SYCL

SYCL
Original author(s)	Khronos Group
Developer(s)	Khronos Group
Initial release	March 2014
Stable release	1.2.1 revision 7 / April 27, 2020
Operating system	Cross-platform
Platform	Cross-platform
Type	High-level programming language
Website	www.khronos.org/sycl/ sycl.tech

SYCL is a higher-level programming model for OpenCL as a single-source domain specific embedded language (DSEL) based on pure C++11 for SYCL 1.2.1 to improve programming productivity. This is a standard developed by Khronos Group, announced in March 2014.

Origin of the Name

SYCL (pronounced ‘sickle’) is a name and not an Acronym. In particular, SYCL developers made clear that the name contains no reference to OpenCL[1].

Purpose

SYCL is a royalty-free, cross-platform abstraction layer that builds on the underlying concepts, portability and efficiency of OpenCL that enables code for heterogeneous processors to be written in a “single-source” style using completely standard C++. SYCL enables single source development where C++ template functions can contain both host and device code to construct complex algorithms that use OpenCL acceleration, and then re-use them throughout their source code on different types of data.

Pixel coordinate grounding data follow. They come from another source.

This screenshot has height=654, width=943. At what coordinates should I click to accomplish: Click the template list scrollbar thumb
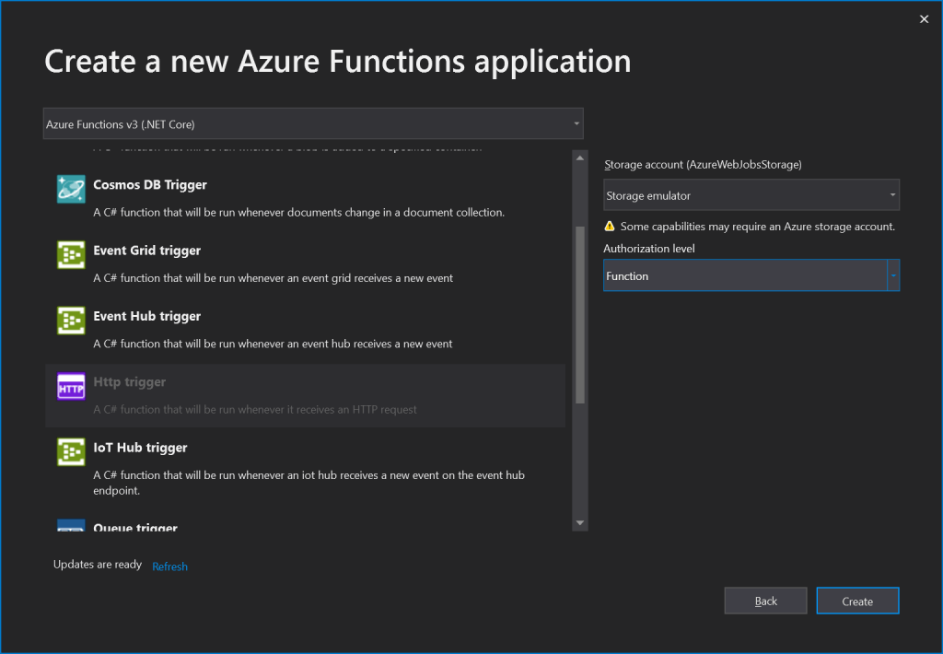coord(579,313)

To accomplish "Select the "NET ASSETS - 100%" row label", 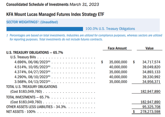I will (x=21, y=112).
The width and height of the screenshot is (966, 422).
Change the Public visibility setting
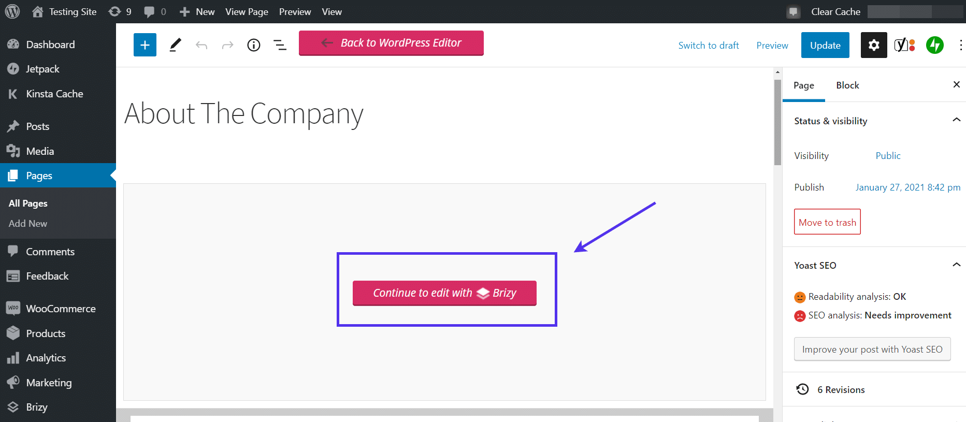888,156
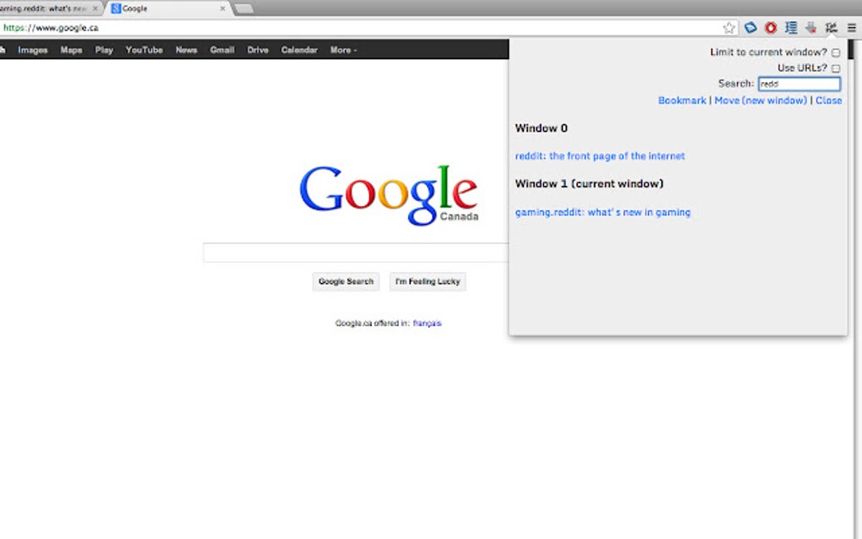Image resolution: width=862 pixels, height=539 pixels.
Task: Bookmark the page with the star icon
Action: point(727,27)
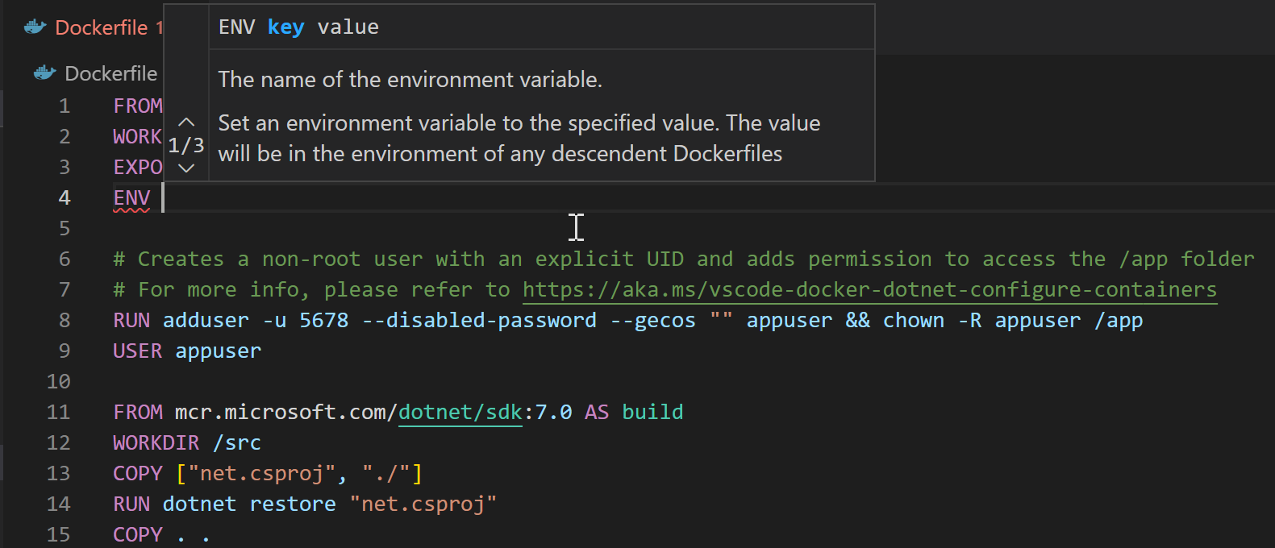Click the build stage name on line 11
Image resolution: width=1275 pixels, height=548 pixels.
click(x=652, y=412)
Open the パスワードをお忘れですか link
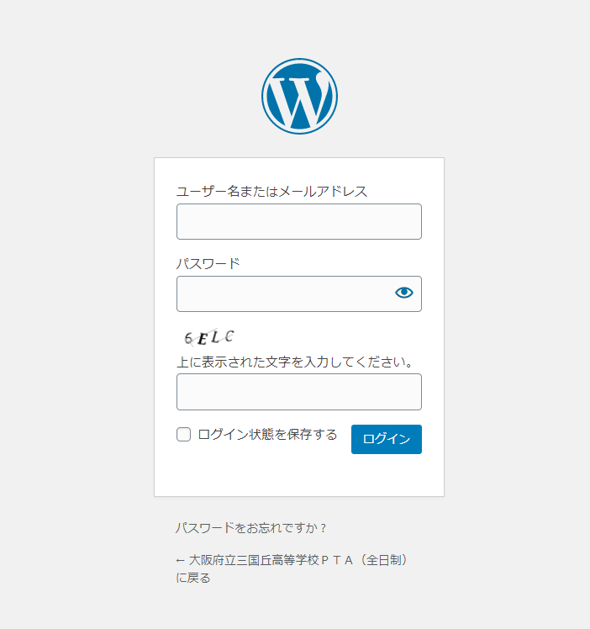The height and width of the screenshot is (629, 590). tap(250, 528)
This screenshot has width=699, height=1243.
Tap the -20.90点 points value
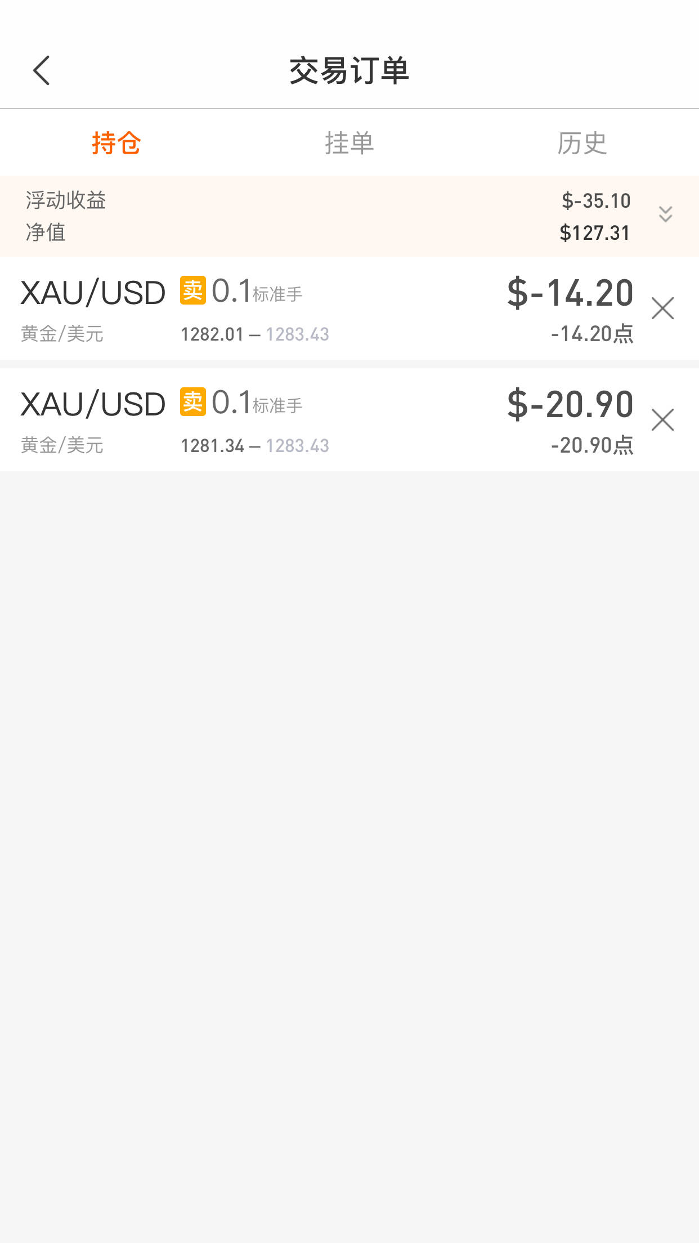[592, 445]
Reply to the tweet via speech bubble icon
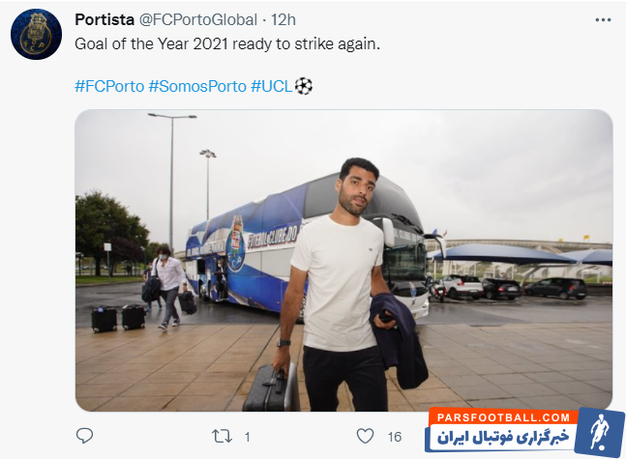Viewport: 626px width, 459px height. click(85, 436)
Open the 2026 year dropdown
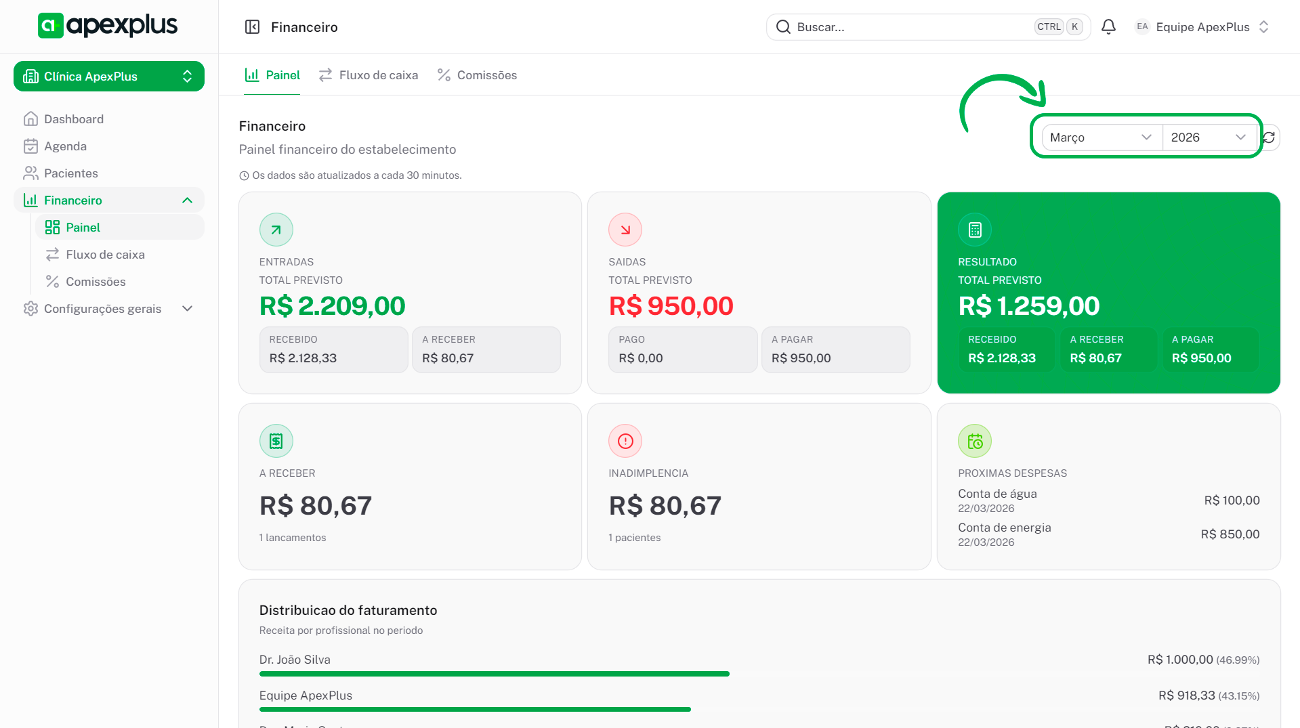Image resolution: width=1300 pixels, height=728 pixels. coord(1208,137)
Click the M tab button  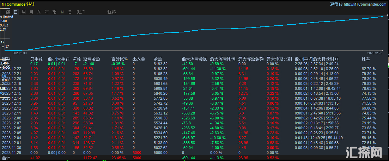(x=62, y=12)

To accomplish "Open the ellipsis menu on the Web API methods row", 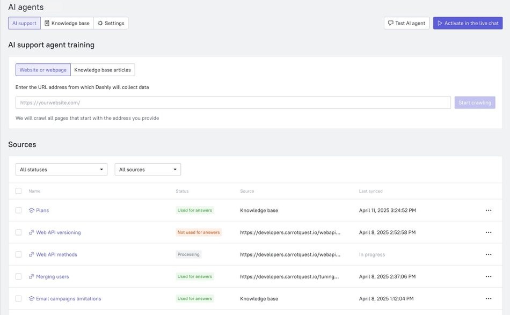I will coord(488,254).
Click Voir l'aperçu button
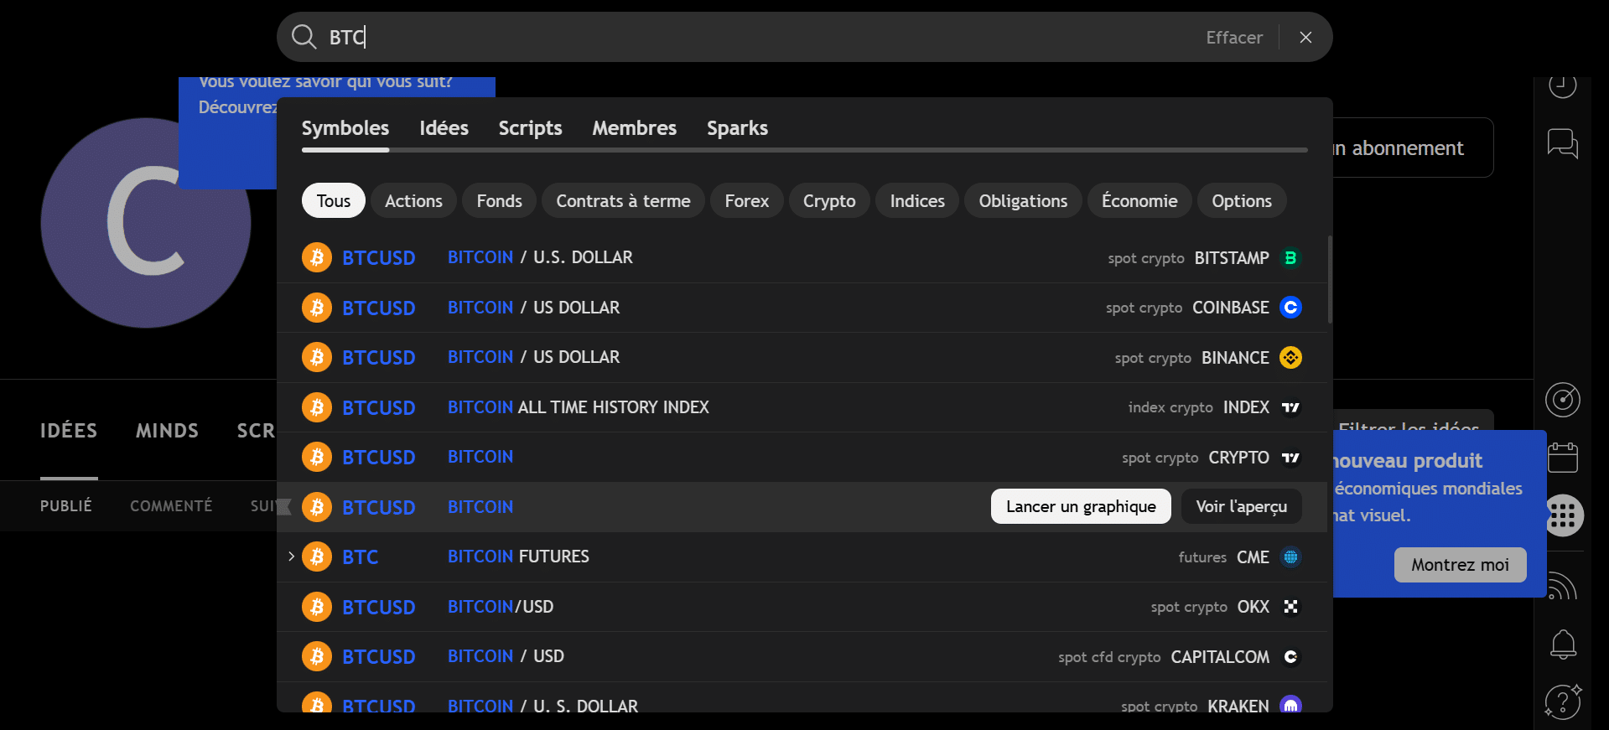Screen dimensions: 1609x730 click(1241, 506)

While originally developed for use with OpenCL and SPIR, it is actually a more general heterogeneous framework able to target other systems. For example, the hipSYCL implementation targets ROCm and CUDA via AMD's cross-vendor HIP. While the SYCL standard started as the higher-level programming model sub-group of the OpenCL working group, it is a Khronos Group workgroup independent from the OpenCL working group since September 20, 2019.

Versions

The latest version is SYCL 1.2.1 revision 7 which was published on April 27, 2020 (the first version was published on December 6, 2017[2]).

A SYCL 2020 Provisional Specification revision 1 has been published on June 30, 2020[3] to get some feedback from users and implementors before defining the final version.

SYCL was introduced at GDC in March 2014 with provisional version 1.2,[4] then the SYCL 1.2 final version was introduced at IWOCL 2015 in May 2015.[5]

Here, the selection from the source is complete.